Voltando à Faculdade de Filosofia, Letras e Ciências Humanas, apesar de ressaltar o excelente estado da pesquisa na USP, em especial na sua unidade, o professor Jancsó aponta um paradoxo. Nunca se pesquisou tanto sobre o Brasil, mas em relação a aspectos particulares dos fenômenos nacionais. Falta a Universidade como um todo se dedicar a uma questão maior: para onde vai o País? Tanto estudos pontuais como globais são importantes e em conexão íntima, porém “está faltando discernimento quanto ao que é fundamental, aquilo que alimentava os grandes mestres da USP”. Não lhe perguntem por que isso ocorre. Ele dirá que não há mágico que dê resposta a isso de imediato: “O problema não é só da qualidade das pesquisas; é preciso pensar na relevância das coisas”.

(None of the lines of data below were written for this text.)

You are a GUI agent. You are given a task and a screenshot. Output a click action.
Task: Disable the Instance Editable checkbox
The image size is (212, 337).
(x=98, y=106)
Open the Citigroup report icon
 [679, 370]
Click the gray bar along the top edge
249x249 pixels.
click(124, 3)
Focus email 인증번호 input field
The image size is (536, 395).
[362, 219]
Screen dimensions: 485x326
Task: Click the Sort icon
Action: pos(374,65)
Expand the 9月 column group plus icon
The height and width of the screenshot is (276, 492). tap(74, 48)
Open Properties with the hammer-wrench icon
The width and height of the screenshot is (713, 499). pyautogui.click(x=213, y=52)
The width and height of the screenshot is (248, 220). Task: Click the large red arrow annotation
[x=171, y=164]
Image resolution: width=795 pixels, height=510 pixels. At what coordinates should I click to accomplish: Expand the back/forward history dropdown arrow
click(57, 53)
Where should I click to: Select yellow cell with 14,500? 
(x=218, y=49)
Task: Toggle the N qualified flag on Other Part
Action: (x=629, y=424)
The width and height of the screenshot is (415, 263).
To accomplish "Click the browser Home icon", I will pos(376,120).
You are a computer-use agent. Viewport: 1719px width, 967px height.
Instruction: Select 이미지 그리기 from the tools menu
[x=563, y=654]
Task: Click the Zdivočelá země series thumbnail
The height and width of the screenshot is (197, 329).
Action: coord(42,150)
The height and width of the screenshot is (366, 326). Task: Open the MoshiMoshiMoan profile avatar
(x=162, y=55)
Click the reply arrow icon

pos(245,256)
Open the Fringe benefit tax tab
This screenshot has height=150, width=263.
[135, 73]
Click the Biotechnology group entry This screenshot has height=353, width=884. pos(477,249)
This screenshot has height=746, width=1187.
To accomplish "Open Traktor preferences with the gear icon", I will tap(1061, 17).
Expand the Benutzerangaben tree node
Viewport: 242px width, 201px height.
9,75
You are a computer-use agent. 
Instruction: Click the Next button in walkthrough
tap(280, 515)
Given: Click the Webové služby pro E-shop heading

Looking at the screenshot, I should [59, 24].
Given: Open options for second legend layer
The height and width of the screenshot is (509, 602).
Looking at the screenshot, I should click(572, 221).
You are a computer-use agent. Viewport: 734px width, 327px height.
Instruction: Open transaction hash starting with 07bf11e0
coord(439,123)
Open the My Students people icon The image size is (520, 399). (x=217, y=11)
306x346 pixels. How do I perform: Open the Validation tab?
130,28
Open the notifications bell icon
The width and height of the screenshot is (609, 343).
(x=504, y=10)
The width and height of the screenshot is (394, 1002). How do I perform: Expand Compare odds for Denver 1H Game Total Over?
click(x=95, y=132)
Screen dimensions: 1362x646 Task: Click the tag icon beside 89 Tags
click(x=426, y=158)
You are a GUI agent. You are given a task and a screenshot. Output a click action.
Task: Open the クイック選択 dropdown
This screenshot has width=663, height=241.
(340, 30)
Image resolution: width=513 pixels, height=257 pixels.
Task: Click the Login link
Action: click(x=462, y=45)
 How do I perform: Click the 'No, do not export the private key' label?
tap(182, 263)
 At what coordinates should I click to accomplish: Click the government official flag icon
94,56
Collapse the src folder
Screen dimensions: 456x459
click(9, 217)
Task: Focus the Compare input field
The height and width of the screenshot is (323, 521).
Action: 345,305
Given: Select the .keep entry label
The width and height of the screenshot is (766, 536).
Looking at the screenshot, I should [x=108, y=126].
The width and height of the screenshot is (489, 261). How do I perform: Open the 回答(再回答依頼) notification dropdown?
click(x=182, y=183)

Diálogo para preencher claros

Em relação à paralisação das aulas na Filosofia, desencadeada por iniciativa dos alunos dos cursos de Letras, depois apoiada pelos demais departamentos, o pró-reitor de Pesquisa considera o quadro confuso, mas informa que há diálogo e uma comissão de representantes da unidade e da Reitoria estuda as propostas de preenchimento, na medida do possível, de claros docentes.
Além dos problemas específicos da FFLCH, é claro que estão em jogo a defesa da universidade pública e gratuita — uma causa da Reitoria, dos professores e dos alunos —; as aposentadorias precoces de professores, responsáveis em parte pela abertura de muitos claros e pelo encurtamento dos recursos orçamentários destinados à pesquisa; a produtividade da universidade pública, com certeza responsável no Brasil pela maior parte do desenvolvimento tecnológico e científico, como ficou comprovado em estudo recente realizado no Instituto de Estudos Avançados da USP; e a política de expansão das instituições privadas de ensino superior.
Para o professor José Sebastião Witter, aposentado do Departamento de História e organizador dos festejos do 70º aniversário da Faculdade de Filosofia, Letras e Ciências Humanas — que se concluem em 2004 — não resta dúvida de que existe, partindo, porém, de setores de difícil identificação, uma campanha surda contra a universidade pública.
Quanto às aposentadorias precoces de docentes, Witter considera que se configura um quadro muito diferente daquilo que existia décadas atrás, quando os professores faziam questão de se dedicar integralmente à Universidade e trabalhar até a aposentadoria compulsória aos 70 anos.
De qualquer forma, a paralisação atual na Filosofia, embora lamentada, é defendida pelo professor István Jancsó, dizendo que a unidade “está num momento de saturação, num processo de acumular problemas cuja solução, se não for de boa qualidade, coloca em risco o próprio conceito de indissolubilidade entre ensino e pesquisa. E isso tem que ser preservado”. Nesse sentido, acrescenta, “a posição dos estudantes revela uma preocupação salutar com aquilo que é essencial a uma universidade pública, especialmente a USP, o de ser paradigma de qualidade no ensino superior”. Jancsó quer que, no preenchimento de claros docentes, sejam estabelecidos critérios que levem em conta as especificidades da Filosofia e que as soluções não se atenham a casos emergenciais, mas alcancem a estrutura da unidade.

Números grandes

O gigantismo da faculdade que deu início à Universidade de São Paulo em 1934 — outras unidades já existiam e foram incorporadas à instituição nascente, como a de Medicina, Politécnica, Escola de Agricultura Luiz de Queiroz — fica patente em números: a Filosofia possui perto de um quinto do total de alunos da graduação da USP, um oitavo do total de alunos da pós-graduação e responde por um terço das vagas do período noturno oferecidas no exame da Fuvest. Mas, e os alunos, professores e direção insistem nisso, dispõe de apenas 7,2% dos docentes, conforme o Anuário Estatístico 2001. Diante disso, a faculdade pede a contratação de 105 novos professores, escalonados até 2004.